Norte e Nordeste mais vulneráveis

Ainda que a tragédia recente no Rio Grande do Sul tenha chamado a atenção para a falta de resiliência das cidades brasileiras, o Sul é a região do país onde há mais cidades bem avaliadas no ICM.

Aproximadamente 14% dos municípios do Sul estão na categoria A, o das cidades mais bem preparadas. O Sudeste tem um percentual semelhante de cidades na categoria mais alta (12%), e a realidade é ainda pior no Centro-Oeste (6%), no Norte (4%) e no Nordeste (4%).

Isso significa que essas regiões, que já têm indicadores econômicos e sociais menores, estão ainda mais vulneráveis no caso de um evento climático extremo.

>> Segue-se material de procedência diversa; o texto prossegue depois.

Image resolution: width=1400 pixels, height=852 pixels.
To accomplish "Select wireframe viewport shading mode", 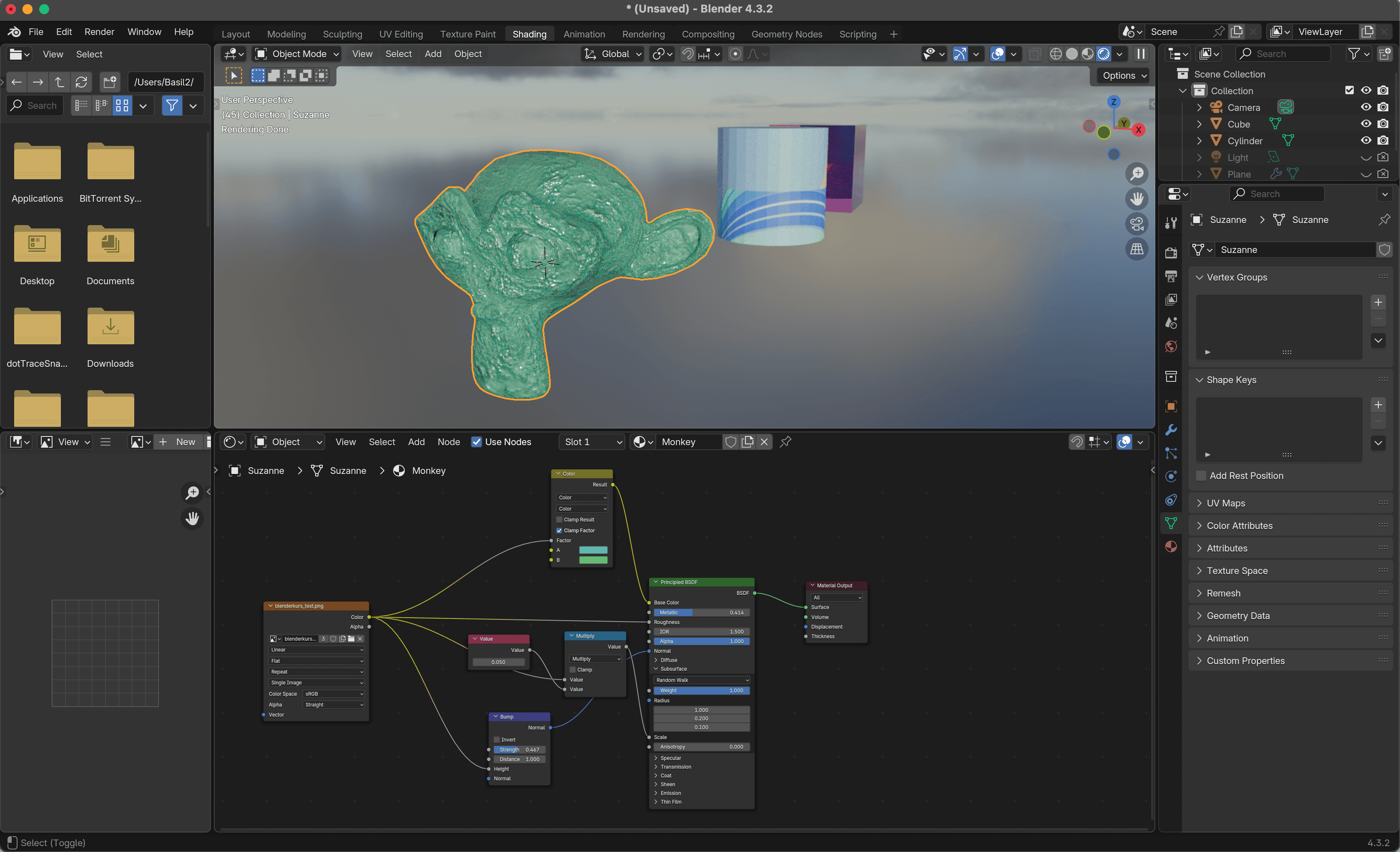I will (x=1056, y=54).
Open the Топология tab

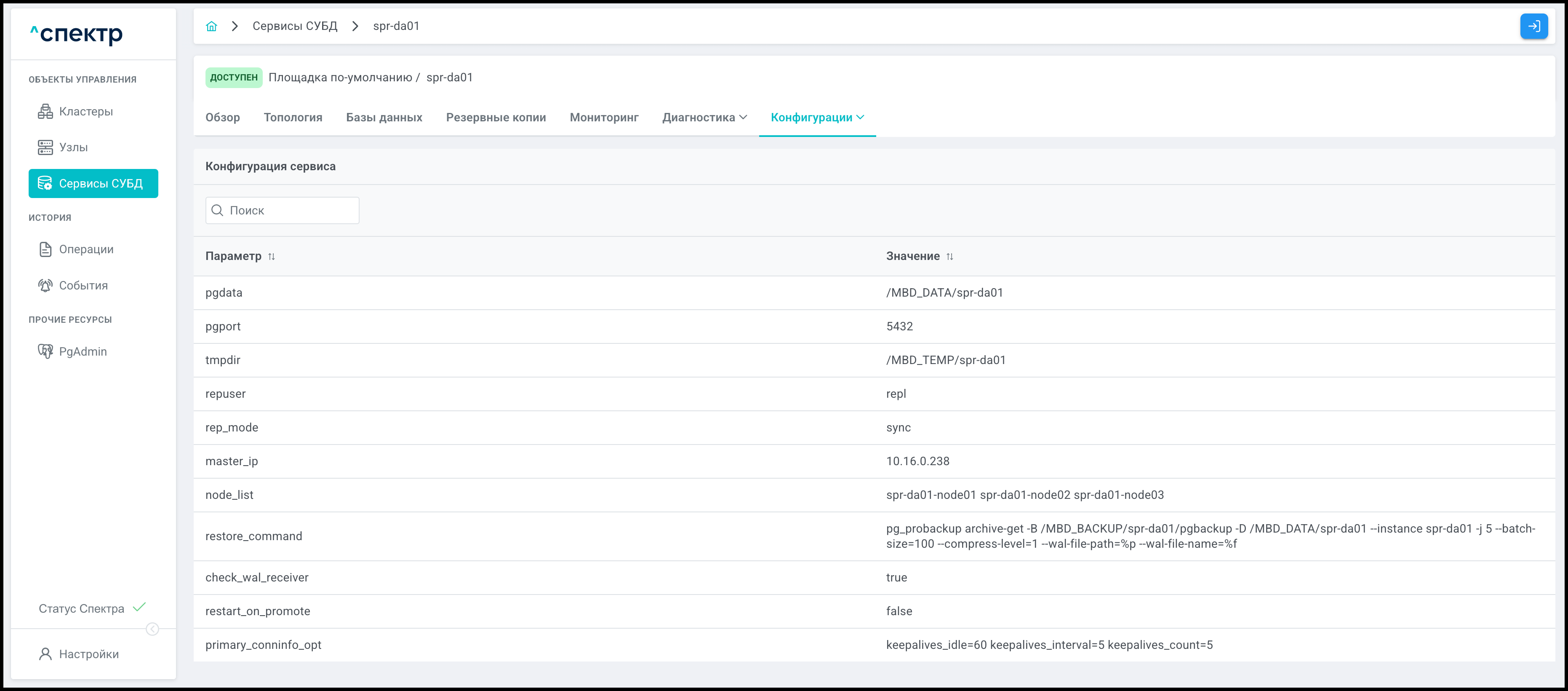pyautogui.click(x=293, y=118)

Em 2021, a Bahia, por exemplo, foi atingida por chuvas que afetaram cerca de 500 mil pessoas em dezenas de cidades. No estado, quatro de cada dez municípios está na categoria D, a de menor preparo.

Atacar causas dos desastres

Para Marchezini, o Brasil tem um problema adicional, além da falta de capacidade de resposta das prefeituras: o modelo de desenvolvimento do país, que causa grande impacto na natureza e aumenta os efeitos de eventos climáticos extremos.

“Não adianta investir num aparelhamento das defesas civis, se as causas dos desastres não têm sido atacadas na raiz”, diz o pesquisador.

“Não tem como pensar em redução de risco de desastre se não pensarmos em políticas que busquem reduzir o desmatamento, recuperar as bacias hidrográficas, lidar com consumo das águas, inclusive as subterrâneas, e com a qualidade delas”, afirma.